Новое русское кино

«Я считаю, что мой фильм — меланхолический вестерн»: Александр Лунгин о «Большой поэзии»

3 декабря 2019 в 18:33
Фотография: Роман Чеснов/Кинокомпания «Адрес Фильм»
Сын Павла Лунгина, сценарист «Братства», лучший режиссер по версии «Кинотавра-2019» Александр Лунгин громко заявил о себе c фильмом «Большая поэзия» о поэтах, солдатах и инкассаторах. Алиса Таежная поговорила с Лунгиным о том, почему мы живем в стране охранников.

— Многие режиссеры не любят смотреть фильмы других режиссеров — считают, что они что‑нибудь своруют ненароком или будут под влиянием. Вы, судя по всему, смотрите много. Плюс ваш бэкграунд — в истории кино.

— Я был кинокритиком, когда эта профессия еще что‑то собой представляла. С тех пор я стал смотреть меньше: сложно любить кино в целом, если ты им занимаешься. Это все равно что банкиру любить деньги. Это просто его инструменты. А для режиссера кино — какие‑то окна, прорези, через которые что‑то видно или не видно.

— «Большая поэзия» вначале задумывалась вами как комедия. Сочетание инкассаторов и поэзии вообще кажется чем‑то трагикомичным: идея звучит как какое‑то кино Гай Ричи.

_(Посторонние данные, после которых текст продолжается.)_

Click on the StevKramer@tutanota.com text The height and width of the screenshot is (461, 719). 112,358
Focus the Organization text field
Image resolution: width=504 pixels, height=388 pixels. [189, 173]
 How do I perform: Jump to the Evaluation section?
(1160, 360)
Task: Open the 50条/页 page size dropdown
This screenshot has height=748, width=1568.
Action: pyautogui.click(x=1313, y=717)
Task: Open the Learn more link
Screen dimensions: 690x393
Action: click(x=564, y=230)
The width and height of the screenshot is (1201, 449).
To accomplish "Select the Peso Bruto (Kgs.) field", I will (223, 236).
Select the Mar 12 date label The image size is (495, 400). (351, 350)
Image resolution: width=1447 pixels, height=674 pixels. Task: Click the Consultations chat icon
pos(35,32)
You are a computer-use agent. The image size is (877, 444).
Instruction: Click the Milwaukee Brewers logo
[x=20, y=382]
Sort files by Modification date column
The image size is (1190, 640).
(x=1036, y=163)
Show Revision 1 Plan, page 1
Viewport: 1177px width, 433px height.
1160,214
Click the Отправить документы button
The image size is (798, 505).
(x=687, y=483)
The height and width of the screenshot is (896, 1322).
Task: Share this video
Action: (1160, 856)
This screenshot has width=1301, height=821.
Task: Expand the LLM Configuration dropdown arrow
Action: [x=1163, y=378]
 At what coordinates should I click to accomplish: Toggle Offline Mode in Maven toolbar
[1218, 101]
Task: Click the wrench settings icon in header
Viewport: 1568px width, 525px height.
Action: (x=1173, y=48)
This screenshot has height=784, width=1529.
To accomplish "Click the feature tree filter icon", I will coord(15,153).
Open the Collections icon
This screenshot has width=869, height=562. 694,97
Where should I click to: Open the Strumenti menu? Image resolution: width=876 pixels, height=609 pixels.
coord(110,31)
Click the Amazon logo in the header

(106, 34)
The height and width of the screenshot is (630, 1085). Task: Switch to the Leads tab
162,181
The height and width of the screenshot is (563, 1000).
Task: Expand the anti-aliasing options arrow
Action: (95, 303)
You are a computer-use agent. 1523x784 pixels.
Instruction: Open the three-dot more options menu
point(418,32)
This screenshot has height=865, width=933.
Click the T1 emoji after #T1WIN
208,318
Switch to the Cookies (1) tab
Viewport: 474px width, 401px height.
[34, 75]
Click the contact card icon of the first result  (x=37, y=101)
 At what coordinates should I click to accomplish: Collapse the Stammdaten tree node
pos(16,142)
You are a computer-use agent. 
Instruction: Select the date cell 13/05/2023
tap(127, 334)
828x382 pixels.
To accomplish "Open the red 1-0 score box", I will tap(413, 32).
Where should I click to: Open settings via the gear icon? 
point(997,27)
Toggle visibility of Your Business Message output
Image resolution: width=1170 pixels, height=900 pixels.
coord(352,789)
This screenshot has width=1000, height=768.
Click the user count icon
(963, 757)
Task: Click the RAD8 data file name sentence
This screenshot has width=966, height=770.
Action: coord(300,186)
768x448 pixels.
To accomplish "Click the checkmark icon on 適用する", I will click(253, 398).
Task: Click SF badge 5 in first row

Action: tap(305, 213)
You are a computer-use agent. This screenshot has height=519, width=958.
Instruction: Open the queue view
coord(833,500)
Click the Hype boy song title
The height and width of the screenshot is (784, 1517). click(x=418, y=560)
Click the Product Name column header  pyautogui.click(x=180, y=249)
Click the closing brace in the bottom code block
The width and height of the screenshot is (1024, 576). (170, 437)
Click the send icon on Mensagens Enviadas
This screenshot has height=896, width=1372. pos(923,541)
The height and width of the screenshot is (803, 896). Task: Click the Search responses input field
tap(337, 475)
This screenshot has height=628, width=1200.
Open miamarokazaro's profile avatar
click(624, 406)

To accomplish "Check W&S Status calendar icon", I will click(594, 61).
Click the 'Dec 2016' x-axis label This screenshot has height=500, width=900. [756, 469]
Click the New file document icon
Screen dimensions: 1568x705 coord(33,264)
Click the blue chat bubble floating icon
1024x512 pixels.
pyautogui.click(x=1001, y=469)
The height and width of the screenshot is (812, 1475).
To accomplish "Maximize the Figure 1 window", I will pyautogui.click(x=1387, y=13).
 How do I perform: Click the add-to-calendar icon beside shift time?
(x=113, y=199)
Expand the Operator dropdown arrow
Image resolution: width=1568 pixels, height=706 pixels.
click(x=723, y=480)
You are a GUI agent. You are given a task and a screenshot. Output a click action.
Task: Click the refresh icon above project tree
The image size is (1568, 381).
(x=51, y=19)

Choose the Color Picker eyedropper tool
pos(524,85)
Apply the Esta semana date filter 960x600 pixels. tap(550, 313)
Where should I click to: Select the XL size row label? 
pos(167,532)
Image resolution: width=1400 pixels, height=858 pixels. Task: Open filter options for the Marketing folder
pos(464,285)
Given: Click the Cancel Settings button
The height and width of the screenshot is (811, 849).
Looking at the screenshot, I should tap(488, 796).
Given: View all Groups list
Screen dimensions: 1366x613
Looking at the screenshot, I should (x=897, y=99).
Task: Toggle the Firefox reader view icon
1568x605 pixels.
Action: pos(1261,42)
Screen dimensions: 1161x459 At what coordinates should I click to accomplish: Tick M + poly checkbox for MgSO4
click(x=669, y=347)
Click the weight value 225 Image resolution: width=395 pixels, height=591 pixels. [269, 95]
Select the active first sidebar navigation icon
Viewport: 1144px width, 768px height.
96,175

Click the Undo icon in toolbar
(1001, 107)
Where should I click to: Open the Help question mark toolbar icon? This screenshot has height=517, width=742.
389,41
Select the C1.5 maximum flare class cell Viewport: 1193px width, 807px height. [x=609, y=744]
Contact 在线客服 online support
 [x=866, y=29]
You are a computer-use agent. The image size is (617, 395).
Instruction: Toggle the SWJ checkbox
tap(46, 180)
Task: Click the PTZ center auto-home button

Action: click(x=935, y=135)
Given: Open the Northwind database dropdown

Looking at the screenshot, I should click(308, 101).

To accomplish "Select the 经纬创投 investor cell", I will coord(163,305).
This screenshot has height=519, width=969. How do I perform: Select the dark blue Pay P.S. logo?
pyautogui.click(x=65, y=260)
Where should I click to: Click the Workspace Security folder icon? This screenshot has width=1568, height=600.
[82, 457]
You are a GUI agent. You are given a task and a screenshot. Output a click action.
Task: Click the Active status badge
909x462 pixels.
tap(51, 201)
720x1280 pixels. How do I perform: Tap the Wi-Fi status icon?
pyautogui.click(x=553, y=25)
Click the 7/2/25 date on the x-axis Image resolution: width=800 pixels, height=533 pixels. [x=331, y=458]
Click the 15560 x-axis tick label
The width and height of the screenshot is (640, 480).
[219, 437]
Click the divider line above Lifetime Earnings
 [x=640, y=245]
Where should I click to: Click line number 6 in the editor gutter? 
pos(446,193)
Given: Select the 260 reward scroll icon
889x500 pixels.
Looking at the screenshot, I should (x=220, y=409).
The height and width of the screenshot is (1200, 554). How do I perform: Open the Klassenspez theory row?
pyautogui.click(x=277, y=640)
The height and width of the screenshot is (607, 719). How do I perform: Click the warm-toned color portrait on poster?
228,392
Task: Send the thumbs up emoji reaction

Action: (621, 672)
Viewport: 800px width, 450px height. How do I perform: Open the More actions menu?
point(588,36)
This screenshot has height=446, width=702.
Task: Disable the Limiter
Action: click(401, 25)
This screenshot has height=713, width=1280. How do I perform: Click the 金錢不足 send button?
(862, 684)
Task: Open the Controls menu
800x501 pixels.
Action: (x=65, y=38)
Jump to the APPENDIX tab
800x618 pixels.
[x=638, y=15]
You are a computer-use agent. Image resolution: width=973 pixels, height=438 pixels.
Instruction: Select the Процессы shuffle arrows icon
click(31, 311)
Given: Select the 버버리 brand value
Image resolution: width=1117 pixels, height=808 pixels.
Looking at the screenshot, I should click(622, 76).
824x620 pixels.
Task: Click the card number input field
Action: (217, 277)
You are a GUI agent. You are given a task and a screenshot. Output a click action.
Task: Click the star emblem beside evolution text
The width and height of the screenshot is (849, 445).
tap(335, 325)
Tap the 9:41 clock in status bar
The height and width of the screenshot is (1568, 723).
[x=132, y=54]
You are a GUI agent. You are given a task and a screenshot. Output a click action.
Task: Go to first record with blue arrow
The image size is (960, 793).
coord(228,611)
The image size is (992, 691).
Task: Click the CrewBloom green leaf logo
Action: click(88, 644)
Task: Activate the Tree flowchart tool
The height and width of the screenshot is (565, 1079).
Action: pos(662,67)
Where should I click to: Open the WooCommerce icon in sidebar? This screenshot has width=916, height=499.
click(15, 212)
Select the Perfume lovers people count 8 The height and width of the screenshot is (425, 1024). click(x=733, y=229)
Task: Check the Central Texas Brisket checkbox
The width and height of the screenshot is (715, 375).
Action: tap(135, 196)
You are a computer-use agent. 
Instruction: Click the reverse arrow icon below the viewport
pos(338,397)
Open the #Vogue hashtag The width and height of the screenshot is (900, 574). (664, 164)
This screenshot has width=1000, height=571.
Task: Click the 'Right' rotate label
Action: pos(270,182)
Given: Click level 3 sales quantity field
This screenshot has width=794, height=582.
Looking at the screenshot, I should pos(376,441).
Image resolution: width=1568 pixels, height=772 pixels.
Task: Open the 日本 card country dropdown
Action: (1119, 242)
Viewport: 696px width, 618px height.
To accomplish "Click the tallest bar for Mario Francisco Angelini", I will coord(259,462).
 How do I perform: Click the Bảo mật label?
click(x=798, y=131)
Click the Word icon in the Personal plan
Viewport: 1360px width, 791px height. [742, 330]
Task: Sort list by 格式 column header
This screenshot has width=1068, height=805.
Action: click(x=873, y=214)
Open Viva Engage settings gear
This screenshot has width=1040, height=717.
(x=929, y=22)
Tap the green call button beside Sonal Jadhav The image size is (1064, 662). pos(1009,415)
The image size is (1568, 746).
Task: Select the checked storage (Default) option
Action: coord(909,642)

— Ну, изначально так и было. Я не хотел писать этот сценарий: Серега Осипьян меня уговаривал. У нас тогда был серьезный спад. Мы как раз сделали «Явление природы», ничего не происходило, фильм даже не вышел. Я сказал Сереге: «Ладно, давай напишем, если ты просишь». Прочитал сайт «Поэзия.ру» или «Стихи.ру» и ни фига там не нашел, кроме одного стихотворения, которое мне понравилось и ради которого я, наверное, первый вариант сценария и написал. Я вам его прочту, но не уверен, что вы сможете его опубликовать. Мы, к сожалению, не сумели использовать его в фильме, потому что оно было подписано то ли существом, то ли группой существ, которые называли себя «Туса постмодерна». И мы их не сумели найти и договориться о правах.

Стихотворение звучит так: «В этой гребаной жизни все как‑то двояко/Где же ты, Морфеус, ***** тебя в сраку?»

— В первой версии сценария, когда вы еще хотели делать что‑то комедийное, стихи уже были трагично-пафосными или все-таки смешными?

— Честно говоря, кроме стихотворения, которое я вам прочитал, тогда стихов не было, были лакуны. Стихи для нашего сценария специально написали современные поэты Андрей Родионов и Федор Сваровский. Они невероятно благородно себя вели, давали мне курочить стихи, как я хочу. Ведь в кино вообще стихи плохо работают, если не выводить их на экран, как в фильме Джармуша «Патерсон». У меня получились более грубые формы стихов, которые могли бы написать не гении, а обычные ребята.

— Ну поэты — очевидные романтические герои, а инкассаторы с чего? Потому что чужие деньги — земное, меркантильное?

— Я уже даже забыл. Просто казалось, что мы сделаем фильм про две совершенно бессчетные стихии, которые всем правят, — про деньги и про слова.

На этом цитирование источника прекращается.